[Opening SUPPLIED RECORDS section]

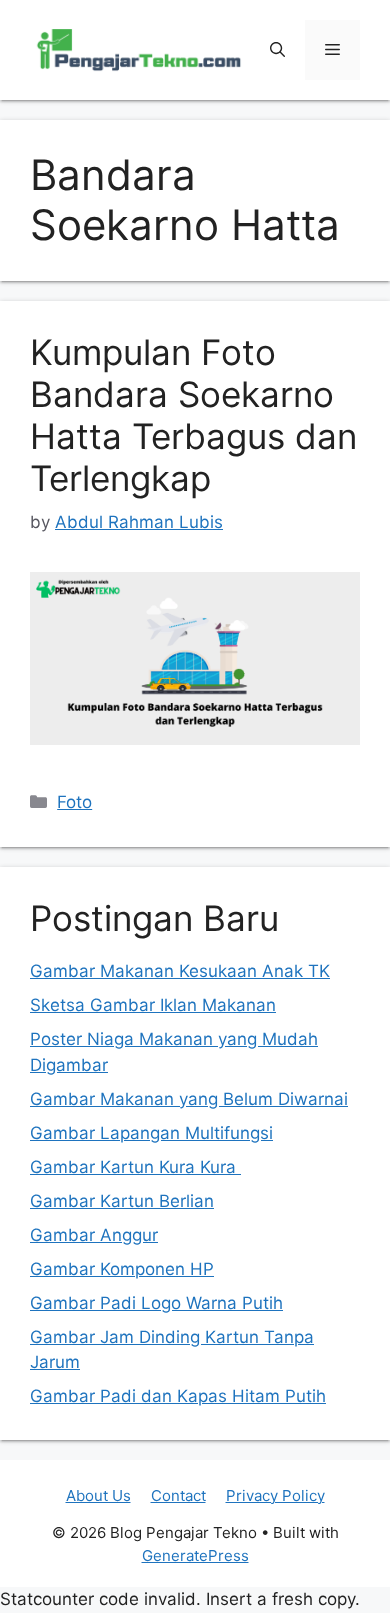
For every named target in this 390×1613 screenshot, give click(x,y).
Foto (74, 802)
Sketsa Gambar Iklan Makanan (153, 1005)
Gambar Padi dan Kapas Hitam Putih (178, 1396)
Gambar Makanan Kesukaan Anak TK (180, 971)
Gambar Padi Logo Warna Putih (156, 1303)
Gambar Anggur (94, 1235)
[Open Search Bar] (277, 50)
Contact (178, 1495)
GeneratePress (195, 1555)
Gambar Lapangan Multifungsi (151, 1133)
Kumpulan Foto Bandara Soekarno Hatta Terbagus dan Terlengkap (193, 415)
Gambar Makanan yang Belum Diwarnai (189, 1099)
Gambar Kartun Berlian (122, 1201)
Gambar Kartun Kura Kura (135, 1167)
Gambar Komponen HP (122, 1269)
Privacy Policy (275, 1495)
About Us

[Closing SUPPLIED RECORDS section]

→ **WORK ORDER**
From the line containing "Gambar Kartun Berlian (122, 1201)" to the final line of the data, repeat each line exactly. Include both ends.

→ **EXPECTED OUTPUT**
Gambar Kartun Berlian (122, 1201)
Gambar Kartun Kura Kura (135, 1167)
Gambar Komponen HP (122, 1269)
Privacy Policy (275, 1495)
About Us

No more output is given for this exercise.